━━━━━ DOCUMENT EXCERPT ━━━━━

Start by understanding rotations around the x axis with quaternions.

(c t',x',y',z')=(\cos (\alpha ), \sin (\alpha ) ,0,0)(c t,x,y,z)(\cos (\alpha ), -\sin (\alpha ) ,0,0) \quad eq. 1

=\left(\left(\sin^2(\alpha )+\cos^2(\alpha )\right)c t,\left(\sin^2(\alpha )+\cos^2(\alpha )\right)x,
\left(\cos^2(\alpha )-\sin^2(\alpha )\right)y-2 \sin (\alpha )\cos (\alpha )z,\left(\cos^2(\alpha )-\sin^2(\alpha )\right)z+2 \sin (\alpha )\cos (\alpha )y )

=(c t, x, cos(2 \alpha ) y - sin(2\alpha ) z , cos(2\alpha ) z + sin(2\alpha ) y)}

The first two terms, c t and x, are unaltered due to a vector identity. The other two terms use the double angle identities to mix the y and z as happens for a rotation around the x axis. Why the factor of 2? My explanation is that one is using the angle and its mirror reflection via the conjugate operator. This pattern of what gets changed versus what does not is flipped for a boost along the x axis. In that case, it is the y and z that are not altered, and the t and x that mix it up with hyperbolic sines and cosines. Start out by using the same structure used for rotations, but substituting hyperbolic trig functions:

(c t',x',y',z')=(\cosh (\alpha ), \sinh (\alpha ) ,0,0)(c t,x,y,z)(\cosh (\alpha ), \sinh (\alpha ) ,0,0)^* \quad eq. 2

=\left(\left(\sinh^2(\alpha )+\cosh^2(\alpha )\right)c t,\left(\sinh^2(\alpha )+\cosh^2(\alpha )\right)x,
\left(\cosh^2(\alpha )-\sinh^2(\alpha )\right)y-2 \sinh (\alpha )\cosh (\alpha )z,\left(\cosh^2(\alpha )-\sinh^2(\alpha )\right)z+2 \sinh (\alpha )\cosh (\alpha )y )

━━━━━ PROVIDED MATERIAL ━━━━━

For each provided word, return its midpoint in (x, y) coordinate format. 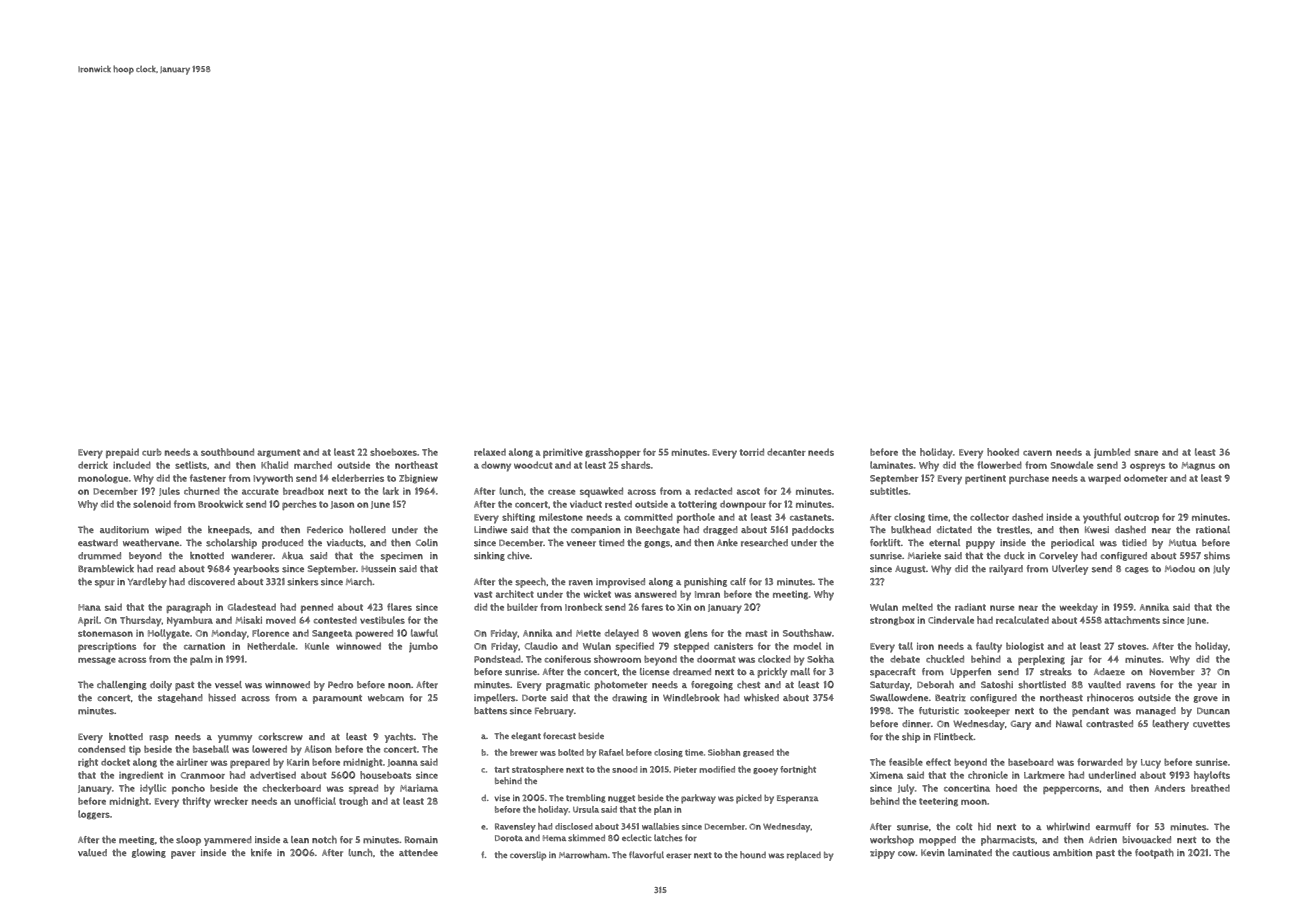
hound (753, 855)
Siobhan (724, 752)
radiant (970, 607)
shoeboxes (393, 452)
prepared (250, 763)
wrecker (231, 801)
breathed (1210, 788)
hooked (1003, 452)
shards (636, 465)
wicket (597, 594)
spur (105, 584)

━━━━━
━━━━━ PROVIDED MATERIAL ━━━━━

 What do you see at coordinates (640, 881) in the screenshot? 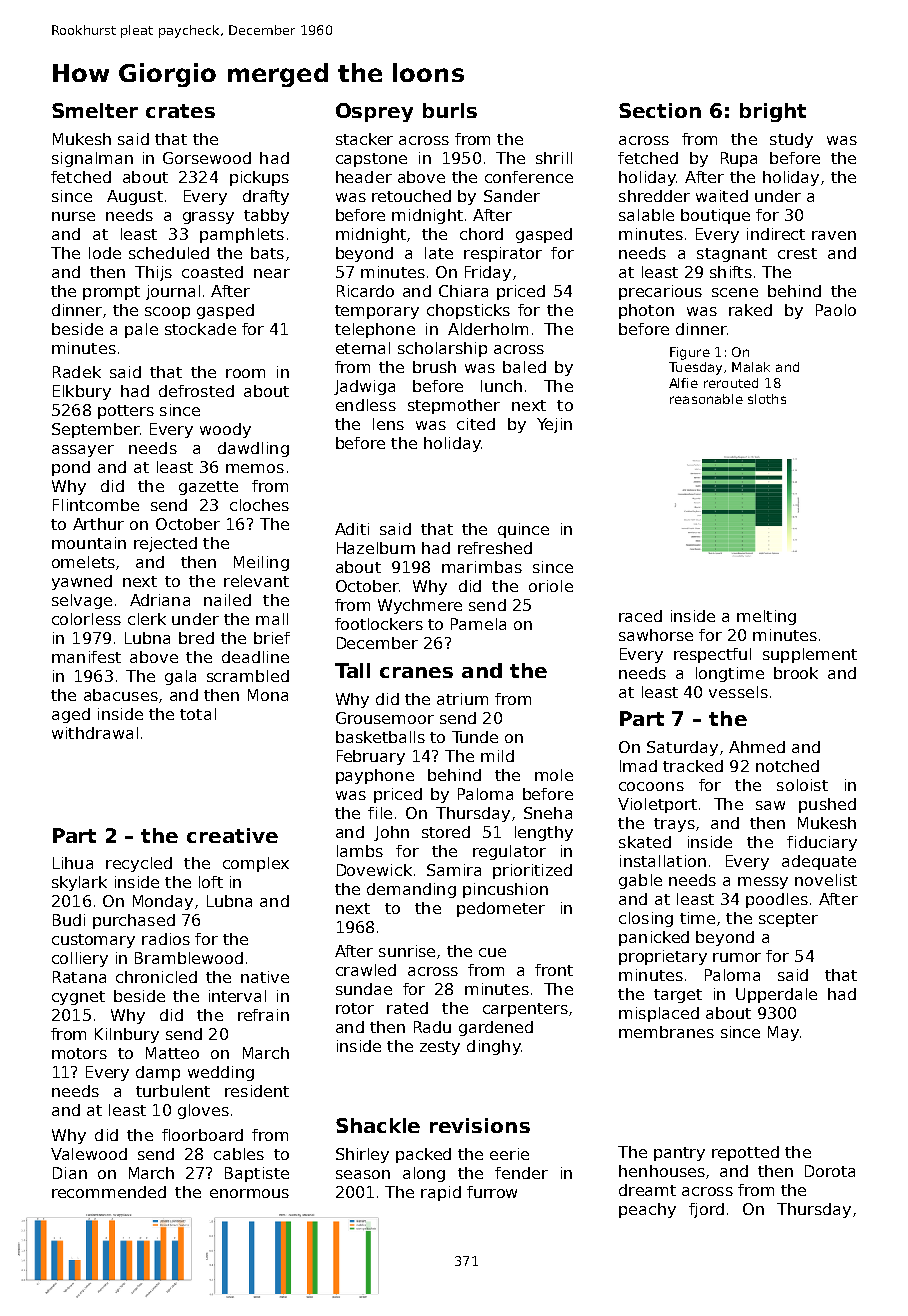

━━━━━
━━━━━ PROVIDED MATERIAL ━━━━━

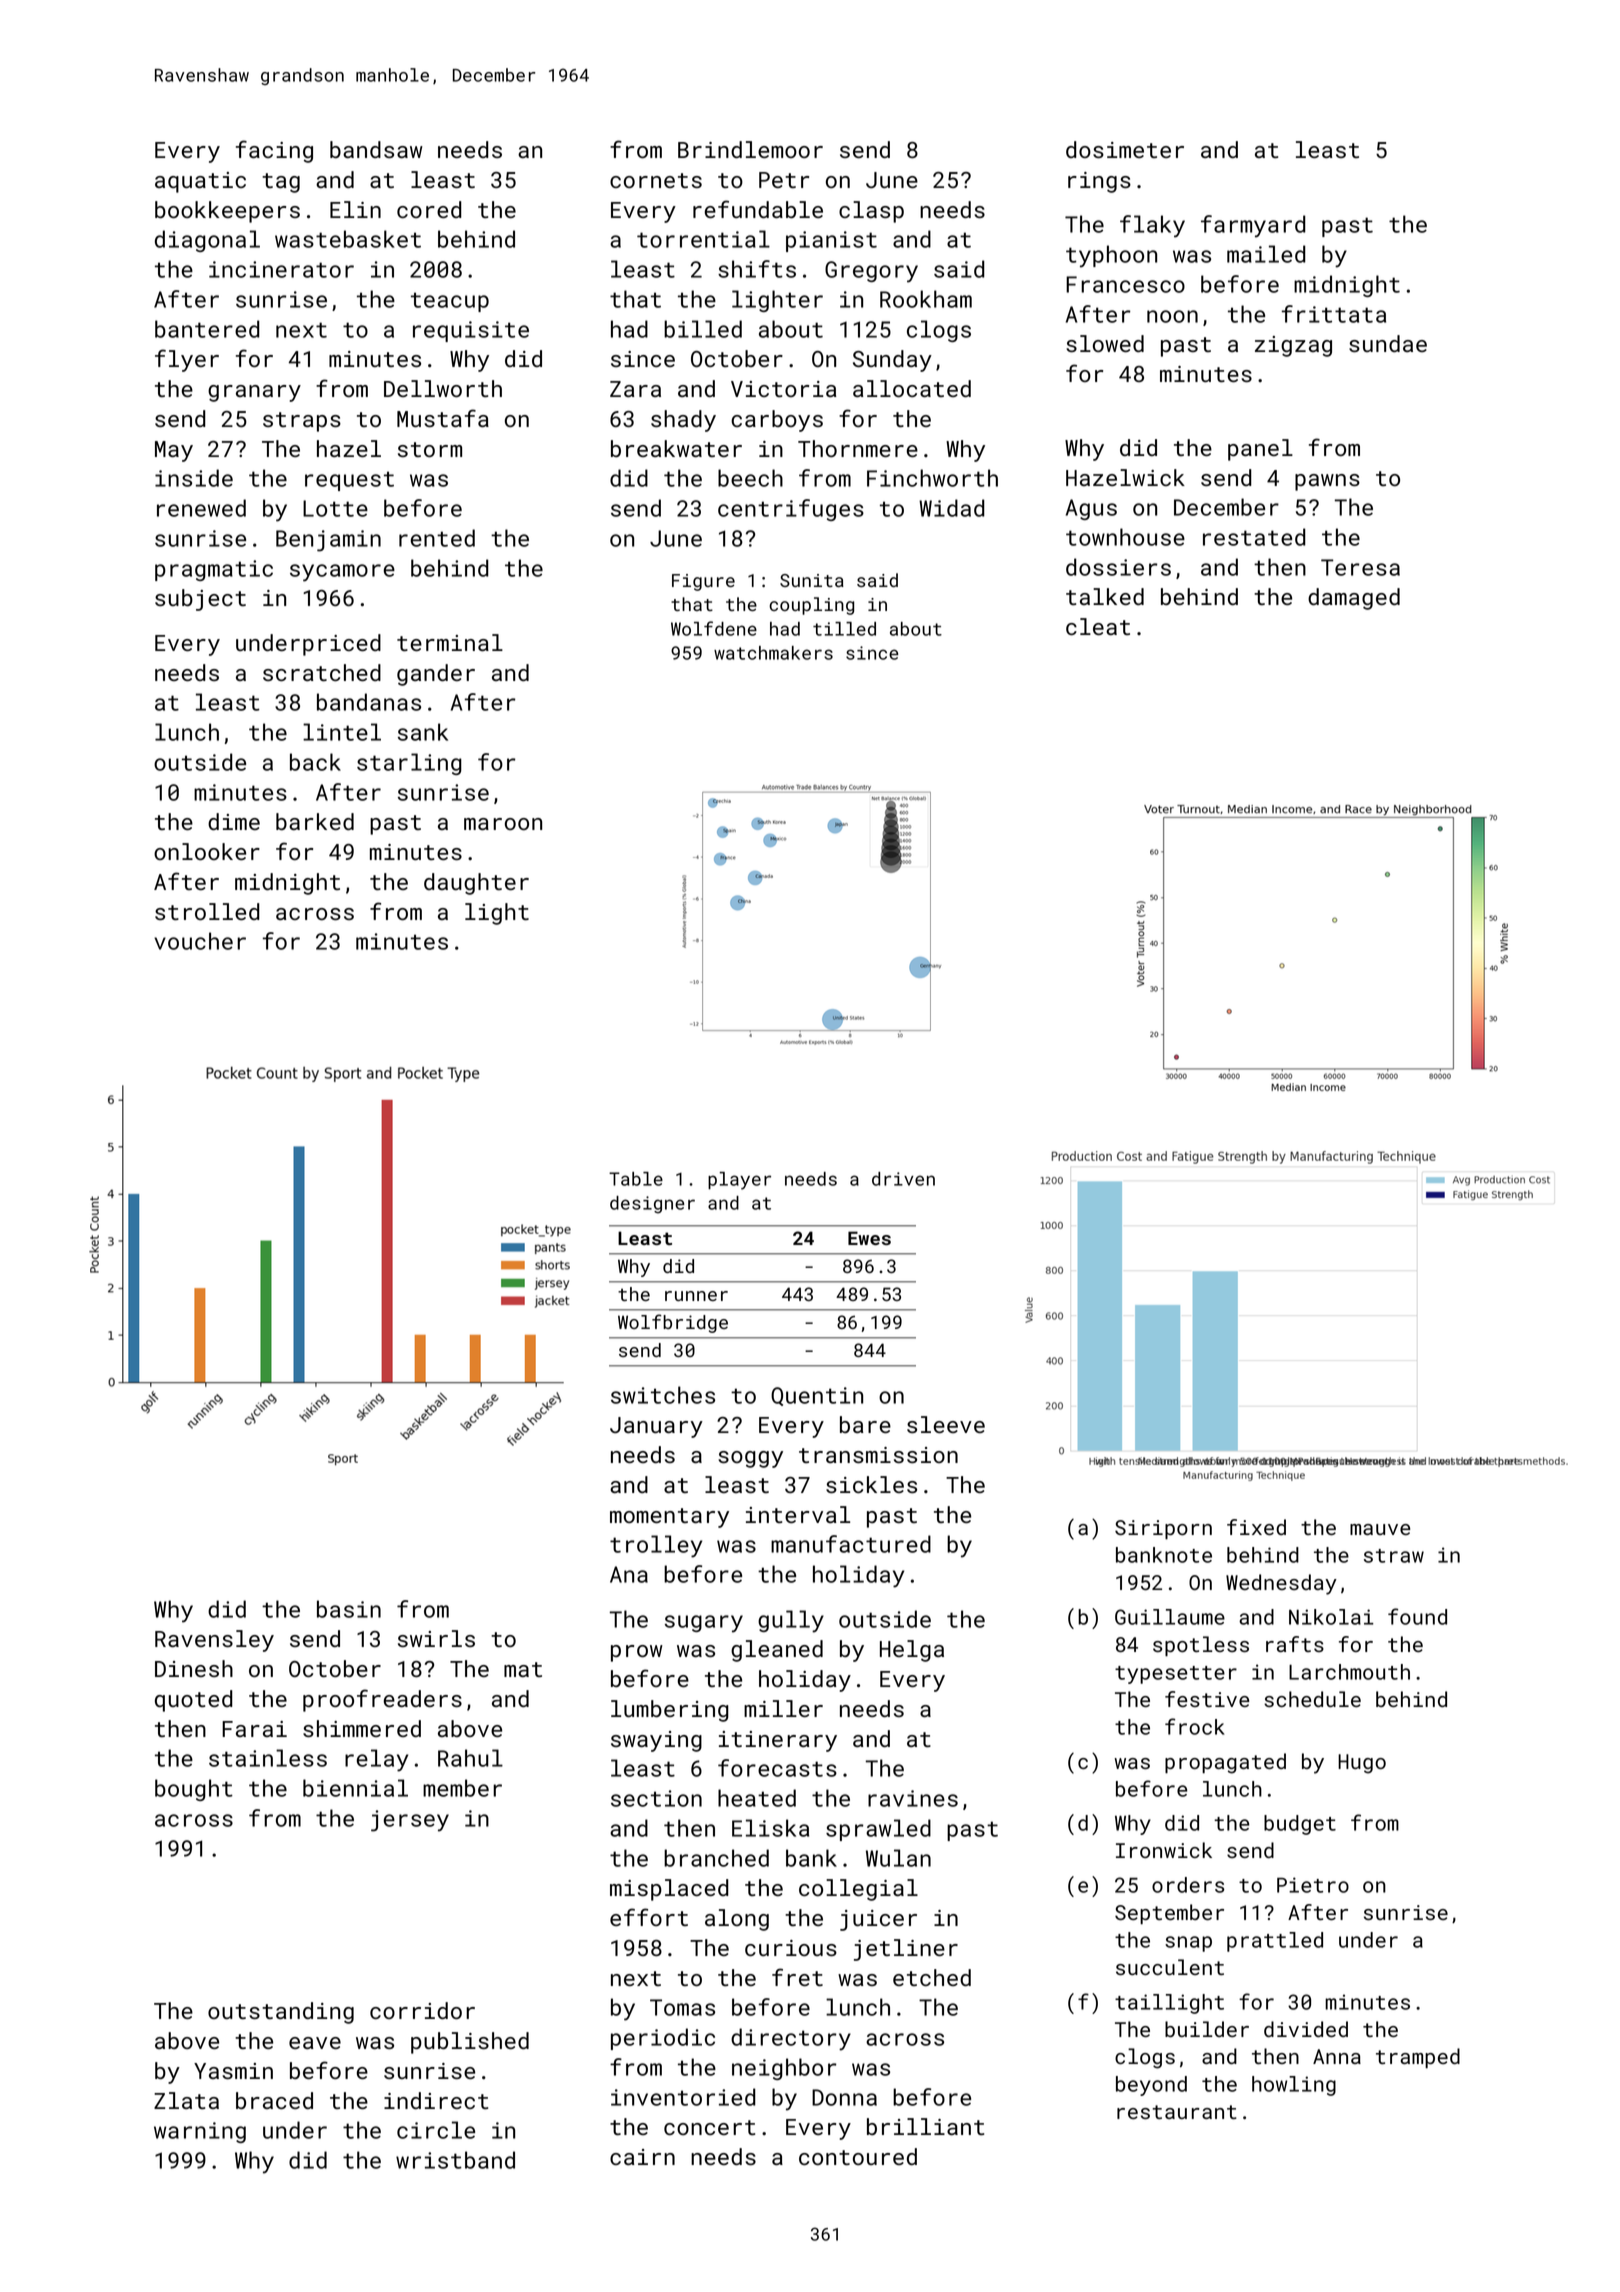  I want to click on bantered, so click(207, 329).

━━━━━

WRITTEN INSTRUCTION 1
In the quaternion rotation excerpt, what explanation is offered for the factor of 2?
WRITTEN INSTRUCTION 2
Reproduce the part of the quaternion rotation excerpt starting with "(c t',x',y',z')=(\cos (\alpha" and going on through "(\alpha )\cos (\alpha )y )", substituting "theta" for each "alpha".

CORRECT RESULT 1
One is using the angle and its mirror reflection via the conjugate operator.

CORRECT RESULT 2
(c t',x',y',z')=(\cos (\theta ), \sin (\theta ) ,0,0)(c t,x,y,z)(\cos (\theta ), -\sin (\theta ) ,0,0) \quad eq. 1

=\left(\left(\sin^2(\theta )+\cos^2(\theta )\right)c t,\left(\sin^2(\theta )+\cos^2(\theta )\right)x,
\left(\cos^2(\theta )-\sin^2(\theta )\right)y-2 \sin (\theta )\cos (\theta )z,\left(\cos^2(\theta )-\sin^2(\theta )\right)z+2 \sin (\theta )\cos (\theta )y )